Obviously any reordering or coalescing can't violate any other ordering rules. For example, num++; num--; would still have to be full barrier to runtime and compile-time reordering, even if it no longer touched the memory at num.

正在討論擴(kuò)展 std::atomic API 以讓程序員控制此類優(yōu)化,此時(shí)編譯器將能夠在有用時(shí)進(jìn)行優(yōu)化,從而即使在并非故意低效的精心編寫的代碼中也可能發(fā)生.以下工作組討論/提案鏈接中提到了一些有用的優(yōu)化案例示例:

Discussion is under way to extend the std::atomic API to give programmers control of such optimizations, at which point compilers will be able to optimize when useful, which can happen even in carefully-written code that isn't intentionally inefficient.
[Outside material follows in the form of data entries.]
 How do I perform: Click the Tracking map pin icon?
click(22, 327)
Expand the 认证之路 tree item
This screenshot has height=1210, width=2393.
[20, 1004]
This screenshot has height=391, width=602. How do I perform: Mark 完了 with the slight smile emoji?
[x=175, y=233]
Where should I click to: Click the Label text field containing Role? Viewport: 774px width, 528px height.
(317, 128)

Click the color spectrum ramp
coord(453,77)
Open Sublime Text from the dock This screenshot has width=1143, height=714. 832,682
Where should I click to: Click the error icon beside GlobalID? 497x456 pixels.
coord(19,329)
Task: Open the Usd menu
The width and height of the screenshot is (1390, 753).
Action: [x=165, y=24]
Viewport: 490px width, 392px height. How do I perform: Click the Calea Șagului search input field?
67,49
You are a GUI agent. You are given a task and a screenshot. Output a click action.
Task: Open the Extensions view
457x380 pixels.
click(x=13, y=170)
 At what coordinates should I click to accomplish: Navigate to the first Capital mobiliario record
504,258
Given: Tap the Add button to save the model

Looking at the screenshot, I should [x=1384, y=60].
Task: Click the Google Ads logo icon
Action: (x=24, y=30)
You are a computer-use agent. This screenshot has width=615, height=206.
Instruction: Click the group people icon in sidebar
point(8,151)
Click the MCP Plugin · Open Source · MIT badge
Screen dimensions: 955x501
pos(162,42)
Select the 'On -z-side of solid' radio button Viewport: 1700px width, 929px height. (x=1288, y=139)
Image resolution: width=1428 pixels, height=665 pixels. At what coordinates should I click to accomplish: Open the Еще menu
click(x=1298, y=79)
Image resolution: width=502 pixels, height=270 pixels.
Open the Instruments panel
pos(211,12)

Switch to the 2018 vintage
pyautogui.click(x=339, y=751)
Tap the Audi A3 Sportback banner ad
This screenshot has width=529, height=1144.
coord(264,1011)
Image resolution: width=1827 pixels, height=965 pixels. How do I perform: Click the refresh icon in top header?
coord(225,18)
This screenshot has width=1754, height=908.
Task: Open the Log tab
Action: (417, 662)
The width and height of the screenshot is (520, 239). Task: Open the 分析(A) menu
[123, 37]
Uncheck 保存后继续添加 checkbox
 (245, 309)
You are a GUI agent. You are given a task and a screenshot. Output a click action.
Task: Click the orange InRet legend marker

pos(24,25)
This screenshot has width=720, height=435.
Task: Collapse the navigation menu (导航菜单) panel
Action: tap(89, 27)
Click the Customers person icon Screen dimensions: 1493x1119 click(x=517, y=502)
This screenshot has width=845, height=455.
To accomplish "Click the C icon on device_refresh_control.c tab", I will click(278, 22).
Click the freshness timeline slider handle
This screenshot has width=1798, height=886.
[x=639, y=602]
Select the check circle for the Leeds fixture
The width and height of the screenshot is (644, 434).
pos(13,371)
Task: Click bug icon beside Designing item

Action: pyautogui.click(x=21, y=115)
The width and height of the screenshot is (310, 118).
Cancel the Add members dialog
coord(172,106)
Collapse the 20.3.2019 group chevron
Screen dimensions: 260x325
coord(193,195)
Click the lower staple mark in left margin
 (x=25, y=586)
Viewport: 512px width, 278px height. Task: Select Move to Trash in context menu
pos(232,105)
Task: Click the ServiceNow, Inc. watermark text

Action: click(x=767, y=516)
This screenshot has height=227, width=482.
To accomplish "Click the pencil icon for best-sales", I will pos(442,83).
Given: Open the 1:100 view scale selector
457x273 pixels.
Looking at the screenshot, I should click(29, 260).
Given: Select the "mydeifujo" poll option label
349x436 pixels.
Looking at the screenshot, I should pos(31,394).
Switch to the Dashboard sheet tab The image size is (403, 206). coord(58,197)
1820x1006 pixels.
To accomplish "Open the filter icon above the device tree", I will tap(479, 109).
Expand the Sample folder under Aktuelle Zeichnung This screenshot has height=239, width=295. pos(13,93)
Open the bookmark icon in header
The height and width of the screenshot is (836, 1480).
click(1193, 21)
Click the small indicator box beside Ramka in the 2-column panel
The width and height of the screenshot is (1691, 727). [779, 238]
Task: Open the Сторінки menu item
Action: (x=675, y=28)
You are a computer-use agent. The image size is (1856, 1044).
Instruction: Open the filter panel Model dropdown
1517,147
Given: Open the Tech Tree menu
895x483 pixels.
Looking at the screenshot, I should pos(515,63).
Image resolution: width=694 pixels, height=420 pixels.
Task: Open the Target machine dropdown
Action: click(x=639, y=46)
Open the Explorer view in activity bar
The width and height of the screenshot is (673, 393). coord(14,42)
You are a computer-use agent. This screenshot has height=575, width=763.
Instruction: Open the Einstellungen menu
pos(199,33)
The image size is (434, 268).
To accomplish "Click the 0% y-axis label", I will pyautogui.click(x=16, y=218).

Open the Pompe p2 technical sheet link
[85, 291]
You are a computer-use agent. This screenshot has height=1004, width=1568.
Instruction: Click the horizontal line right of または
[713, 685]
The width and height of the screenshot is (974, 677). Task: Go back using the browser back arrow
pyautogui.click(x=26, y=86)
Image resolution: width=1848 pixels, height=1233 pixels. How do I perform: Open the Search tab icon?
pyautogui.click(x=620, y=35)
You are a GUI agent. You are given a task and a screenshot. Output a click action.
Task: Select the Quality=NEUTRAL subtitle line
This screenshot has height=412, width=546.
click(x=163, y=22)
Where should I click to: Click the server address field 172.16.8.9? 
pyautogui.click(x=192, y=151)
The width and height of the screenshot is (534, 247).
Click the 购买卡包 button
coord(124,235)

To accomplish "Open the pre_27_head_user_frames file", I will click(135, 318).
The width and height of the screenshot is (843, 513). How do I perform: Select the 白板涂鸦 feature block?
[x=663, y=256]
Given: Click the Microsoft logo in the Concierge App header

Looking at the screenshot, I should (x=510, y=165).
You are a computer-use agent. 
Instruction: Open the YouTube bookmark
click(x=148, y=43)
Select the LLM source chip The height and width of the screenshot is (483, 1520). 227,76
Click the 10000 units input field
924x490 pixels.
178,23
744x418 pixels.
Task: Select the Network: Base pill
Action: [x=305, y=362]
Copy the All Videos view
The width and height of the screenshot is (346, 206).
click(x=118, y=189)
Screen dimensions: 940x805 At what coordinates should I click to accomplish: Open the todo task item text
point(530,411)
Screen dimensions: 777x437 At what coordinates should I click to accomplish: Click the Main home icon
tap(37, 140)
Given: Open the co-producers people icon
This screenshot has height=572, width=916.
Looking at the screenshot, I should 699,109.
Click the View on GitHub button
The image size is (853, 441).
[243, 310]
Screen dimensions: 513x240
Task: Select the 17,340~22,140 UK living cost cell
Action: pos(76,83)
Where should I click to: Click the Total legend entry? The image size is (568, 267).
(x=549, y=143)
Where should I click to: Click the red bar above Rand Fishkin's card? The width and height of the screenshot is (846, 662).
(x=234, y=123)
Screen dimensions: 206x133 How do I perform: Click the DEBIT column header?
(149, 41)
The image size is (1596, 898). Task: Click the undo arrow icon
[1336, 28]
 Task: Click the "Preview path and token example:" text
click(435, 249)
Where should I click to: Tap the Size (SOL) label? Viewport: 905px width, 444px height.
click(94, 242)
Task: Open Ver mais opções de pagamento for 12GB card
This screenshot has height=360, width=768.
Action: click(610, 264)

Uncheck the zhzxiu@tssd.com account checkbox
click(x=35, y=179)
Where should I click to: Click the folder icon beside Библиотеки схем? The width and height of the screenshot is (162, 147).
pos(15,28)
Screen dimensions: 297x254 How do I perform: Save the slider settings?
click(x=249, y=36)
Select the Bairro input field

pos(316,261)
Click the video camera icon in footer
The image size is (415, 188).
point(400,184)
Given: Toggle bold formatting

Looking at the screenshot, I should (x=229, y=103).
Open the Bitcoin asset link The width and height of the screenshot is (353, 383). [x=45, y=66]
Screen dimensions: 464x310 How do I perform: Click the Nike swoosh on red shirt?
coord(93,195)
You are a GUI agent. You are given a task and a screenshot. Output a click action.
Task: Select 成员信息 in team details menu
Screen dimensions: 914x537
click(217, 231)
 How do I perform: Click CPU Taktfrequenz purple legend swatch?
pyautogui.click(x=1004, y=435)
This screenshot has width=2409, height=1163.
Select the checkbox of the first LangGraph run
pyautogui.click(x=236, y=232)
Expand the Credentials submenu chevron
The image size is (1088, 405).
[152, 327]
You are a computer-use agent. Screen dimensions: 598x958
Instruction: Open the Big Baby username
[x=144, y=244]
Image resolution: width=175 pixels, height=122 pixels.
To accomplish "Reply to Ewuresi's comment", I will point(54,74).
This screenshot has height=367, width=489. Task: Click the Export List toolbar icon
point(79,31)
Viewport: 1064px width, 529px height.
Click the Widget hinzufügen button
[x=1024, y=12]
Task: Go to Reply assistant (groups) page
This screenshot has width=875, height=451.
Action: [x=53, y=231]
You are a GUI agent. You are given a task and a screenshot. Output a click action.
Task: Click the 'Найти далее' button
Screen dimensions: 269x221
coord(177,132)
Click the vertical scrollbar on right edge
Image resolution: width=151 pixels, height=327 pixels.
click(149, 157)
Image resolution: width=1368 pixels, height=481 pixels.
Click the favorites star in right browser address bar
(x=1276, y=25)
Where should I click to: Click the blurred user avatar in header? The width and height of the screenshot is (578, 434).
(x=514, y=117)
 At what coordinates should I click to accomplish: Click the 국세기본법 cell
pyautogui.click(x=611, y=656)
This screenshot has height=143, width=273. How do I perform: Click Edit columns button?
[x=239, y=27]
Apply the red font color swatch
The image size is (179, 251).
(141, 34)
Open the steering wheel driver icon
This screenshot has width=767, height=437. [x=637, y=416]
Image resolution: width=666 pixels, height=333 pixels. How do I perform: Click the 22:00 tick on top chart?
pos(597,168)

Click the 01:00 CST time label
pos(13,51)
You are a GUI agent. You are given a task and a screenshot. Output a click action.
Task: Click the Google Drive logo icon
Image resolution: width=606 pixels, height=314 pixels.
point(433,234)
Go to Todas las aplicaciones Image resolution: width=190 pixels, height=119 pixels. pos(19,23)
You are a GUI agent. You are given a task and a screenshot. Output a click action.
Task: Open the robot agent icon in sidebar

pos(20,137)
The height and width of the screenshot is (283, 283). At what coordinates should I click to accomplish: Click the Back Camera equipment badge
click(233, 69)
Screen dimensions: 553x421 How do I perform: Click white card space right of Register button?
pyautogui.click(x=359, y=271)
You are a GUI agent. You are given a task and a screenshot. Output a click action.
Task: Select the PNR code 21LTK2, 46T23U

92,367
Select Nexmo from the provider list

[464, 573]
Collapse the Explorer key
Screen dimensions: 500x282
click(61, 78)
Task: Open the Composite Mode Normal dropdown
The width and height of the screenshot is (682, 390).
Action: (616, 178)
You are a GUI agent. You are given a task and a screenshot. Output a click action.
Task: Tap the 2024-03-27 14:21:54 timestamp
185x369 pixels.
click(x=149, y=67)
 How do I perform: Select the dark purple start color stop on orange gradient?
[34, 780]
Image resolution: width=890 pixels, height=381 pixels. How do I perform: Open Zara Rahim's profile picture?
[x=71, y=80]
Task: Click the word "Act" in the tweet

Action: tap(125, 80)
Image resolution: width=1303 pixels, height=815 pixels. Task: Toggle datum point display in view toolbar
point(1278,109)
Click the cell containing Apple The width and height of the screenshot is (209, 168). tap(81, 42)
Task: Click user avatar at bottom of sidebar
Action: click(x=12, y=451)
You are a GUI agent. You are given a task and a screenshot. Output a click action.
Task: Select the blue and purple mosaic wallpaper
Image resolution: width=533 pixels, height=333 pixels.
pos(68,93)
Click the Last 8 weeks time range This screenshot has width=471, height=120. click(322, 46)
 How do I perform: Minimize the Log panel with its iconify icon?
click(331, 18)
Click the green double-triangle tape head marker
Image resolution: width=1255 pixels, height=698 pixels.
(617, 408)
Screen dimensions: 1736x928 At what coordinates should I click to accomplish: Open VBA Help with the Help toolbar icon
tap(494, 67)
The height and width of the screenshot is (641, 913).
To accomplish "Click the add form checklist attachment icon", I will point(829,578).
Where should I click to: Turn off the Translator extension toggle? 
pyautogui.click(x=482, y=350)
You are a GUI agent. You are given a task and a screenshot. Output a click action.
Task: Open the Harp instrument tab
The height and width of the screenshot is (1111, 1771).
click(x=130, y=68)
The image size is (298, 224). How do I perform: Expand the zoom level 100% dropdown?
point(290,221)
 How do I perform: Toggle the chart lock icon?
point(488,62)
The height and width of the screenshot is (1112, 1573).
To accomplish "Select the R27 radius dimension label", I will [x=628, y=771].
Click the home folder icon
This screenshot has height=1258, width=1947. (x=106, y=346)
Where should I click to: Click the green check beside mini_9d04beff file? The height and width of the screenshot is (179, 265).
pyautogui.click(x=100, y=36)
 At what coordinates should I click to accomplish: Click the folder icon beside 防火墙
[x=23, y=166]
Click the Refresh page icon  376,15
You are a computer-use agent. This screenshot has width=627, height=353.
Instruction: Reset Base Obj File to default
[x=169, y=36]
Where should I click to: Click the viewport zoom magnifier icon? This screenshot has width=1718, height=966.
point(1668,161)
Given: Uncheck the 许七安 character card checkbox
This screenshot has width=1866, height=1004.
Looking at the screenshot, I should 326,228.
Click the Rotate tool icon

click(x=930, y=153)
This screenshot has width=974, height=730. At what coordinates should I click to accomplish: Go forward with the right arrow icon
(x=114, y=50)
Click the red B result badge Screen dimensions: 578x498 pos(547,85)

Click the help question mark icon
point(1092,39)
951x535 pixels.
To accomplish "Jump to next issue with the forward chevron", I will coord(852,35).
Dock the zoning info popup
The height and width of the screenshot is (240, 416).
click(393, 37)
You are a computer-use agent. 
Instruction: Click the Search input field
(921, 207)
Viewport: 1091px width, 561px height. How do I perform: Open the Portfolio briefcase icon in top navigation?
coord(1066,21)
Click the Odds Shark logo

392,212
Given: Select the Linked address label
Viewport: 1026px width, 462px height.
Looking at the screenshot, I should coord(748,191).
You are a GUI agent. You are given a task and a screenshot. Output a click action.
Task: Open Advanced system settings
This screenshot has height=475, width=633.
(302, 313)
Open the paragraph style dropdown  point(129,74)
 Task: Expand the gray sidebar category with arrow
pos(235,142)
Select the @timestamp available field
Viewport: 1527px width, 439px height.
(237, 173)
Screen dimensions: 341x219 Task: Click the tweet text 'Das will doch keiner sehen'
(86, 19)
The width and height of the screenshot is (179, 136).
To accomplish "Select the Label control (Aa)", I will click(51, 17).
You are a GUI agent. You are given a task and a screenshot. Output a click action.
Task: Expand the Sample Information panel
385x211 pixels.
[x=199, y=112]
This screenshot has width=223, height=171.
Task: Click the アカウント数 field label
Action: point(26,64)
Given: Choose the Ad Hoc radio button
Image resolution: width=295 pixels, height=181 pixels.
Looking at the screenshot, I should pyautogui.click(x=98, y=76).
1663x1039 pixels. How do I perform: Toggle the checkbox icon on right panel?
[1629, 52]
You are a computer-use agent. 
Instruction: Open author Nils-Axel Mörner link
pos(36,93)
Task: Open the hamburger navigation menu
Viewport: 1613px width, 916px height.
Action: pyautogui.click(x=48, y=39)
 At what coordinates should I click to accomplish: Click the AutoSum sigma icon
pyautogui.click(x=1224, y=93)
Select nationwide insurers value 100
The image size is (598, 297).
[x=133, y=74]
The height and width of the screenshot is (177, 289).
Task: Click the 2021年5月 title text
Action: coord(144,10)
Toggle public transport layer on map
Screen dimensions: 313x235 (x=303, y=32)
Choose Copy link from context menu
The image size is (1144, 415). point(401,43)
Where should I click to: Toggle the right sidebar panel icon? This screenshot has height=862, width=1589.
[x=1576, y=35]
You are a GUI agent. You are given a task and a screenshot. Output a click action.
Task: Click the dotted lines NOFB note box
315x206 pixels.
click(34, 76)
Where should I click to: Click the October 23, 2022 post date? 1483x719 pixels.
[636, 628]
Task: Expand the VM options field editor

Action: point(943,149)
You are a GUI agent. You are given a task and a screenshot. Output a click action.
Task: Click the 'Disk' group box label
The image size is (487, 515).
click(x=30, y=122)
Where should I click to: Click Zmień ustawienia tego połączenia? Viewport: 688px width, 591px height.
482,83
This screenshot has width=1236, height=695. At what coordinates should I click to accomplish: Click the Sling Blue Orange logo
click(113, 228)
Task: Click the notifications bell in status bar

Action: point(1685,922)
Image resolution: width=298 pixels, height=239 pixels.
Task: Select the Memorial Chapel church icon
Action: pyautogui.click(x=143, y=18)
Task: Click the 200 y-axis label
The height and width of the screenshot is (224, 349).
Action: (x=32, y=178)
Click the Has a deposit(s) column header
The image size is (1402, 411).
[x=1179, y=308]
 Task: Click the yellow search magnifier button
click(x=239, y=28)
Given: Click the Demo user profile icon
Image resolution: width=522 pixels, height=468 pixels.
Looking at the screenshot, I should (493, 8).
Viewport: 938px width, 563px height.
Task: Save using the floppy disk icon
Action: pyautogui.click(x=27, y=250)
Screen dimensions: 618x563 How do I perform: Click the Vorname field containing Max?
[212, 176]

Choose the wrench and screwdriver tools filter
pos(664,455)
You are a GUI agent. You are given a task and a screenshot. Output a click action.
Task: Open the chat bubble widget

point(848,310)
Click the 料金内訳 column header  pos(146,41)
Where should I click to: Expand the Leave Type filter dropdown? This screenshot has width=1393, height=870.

Some examples of useful cases for optimization are mentioned in the following working-group discussion / proposal links:

  • http://wg21.link/n4455:N4455 沒有健全的編譯器會(huì)優(yōu)化原子
  • http://wg21.link/p0062:WG21/P0062R1:編譯器應(yīng)該何時(shí)優(yōu)化原子?莉>
  • http://wg21.link/n4455: N4455 No Sane Compiler Would Optimize Atomics
  • http://wg21.link/p0062: WG21/P0062R1: When should compilers optimize atomics?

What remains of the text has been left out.